13. De ombudsdienst voor de treinreizigers betrekt een deel van de tweede verdieping van het administratief gebouw boven het station Brussel-Centraal, Kantersteen nr. 4 te 1000 Brussel.

Deze locatie wordt na bijna twintig jaar door de klanten en ook door de ombudsmannen ervaren als bijzonder praktisch en ideaal gelegen boven een van de belangrijkste Belgische stations, onmiddellijk bereikbaar voor de treinreizigers. Vele klanten die zich persoonlijk melden bij de dienst wijzen trouwens zelf op dit praktische gegeven: amper een drietal minuten verwijderd van een van de perrons van het Centraal Station. Er zijn nog voordelen: zo kan bijvoorbeeld samen met de klant snel een oplossing worden gezocht aan een van de loketten van dit belangrijke station wanneer nodig.
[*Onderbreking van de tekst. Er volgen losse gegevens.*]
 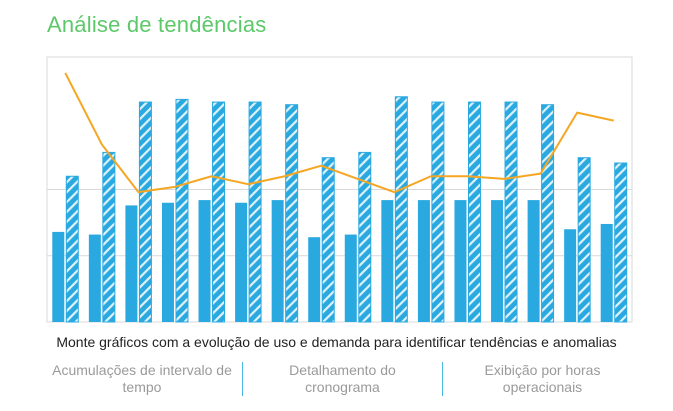 I want to click on feature-item: Acumulações de intervalo de tempo, so click(x=142, y=378).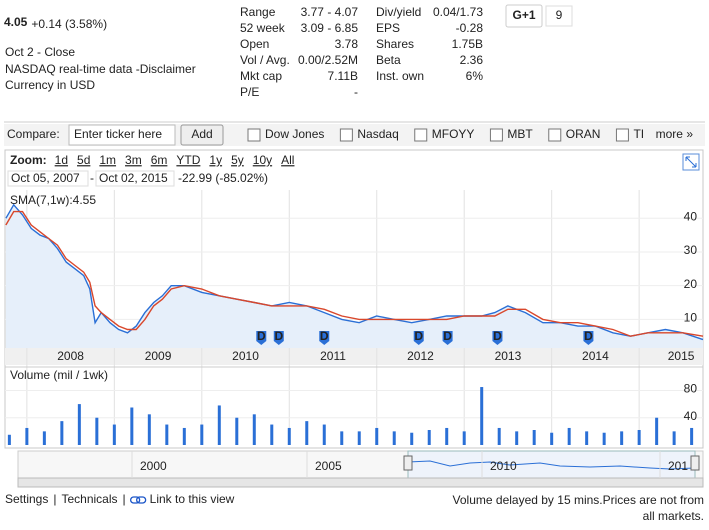  Describe the element at coordinates (138, 500) in the screenshot. I see `link-icon` at that location.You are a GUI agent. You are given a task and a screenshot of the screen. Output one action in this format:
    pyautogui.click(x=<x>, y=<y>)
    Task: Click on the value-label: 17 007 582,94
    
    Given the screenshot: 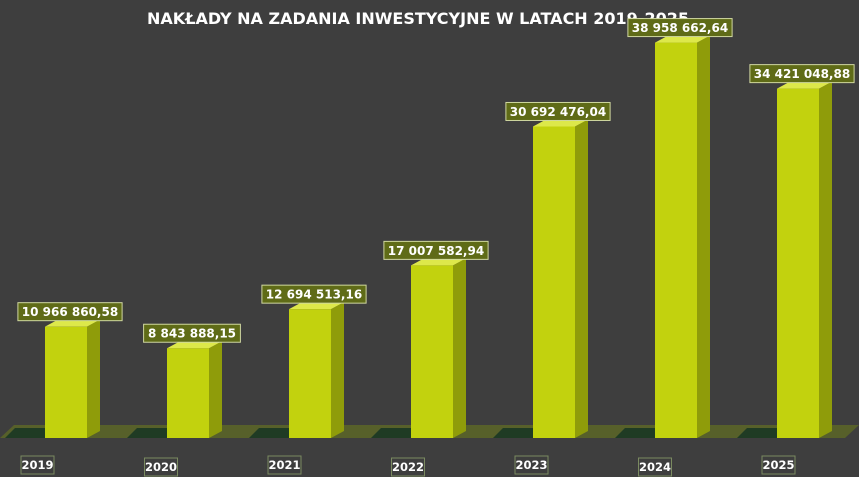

De naam van de dienst en het logo zijn aangebracht op de dubbele toegangsdeur aan de straatkant en op de toegangsdeur van de dienst op de tweede verdieping.

De ombudsdienst is echter niet de enige “bewoner” van het gebouw; om de toegang voor onbevoegden te verhinderen is de toegangsdeur in het portaal op straatniveau afgesloten met een magnetisch slot. Het toegangsportaal is uitgerust met een parlofoon met camera.

Wanneer bezoekers voor de dienst zich aanmelden, wordt de glazen tussendeur op afstand geopend en worden zij verzocht naar de tweede verdieping te komen (trap of lift) waar zij worden opgevangen door een medewerker van de ombudsman.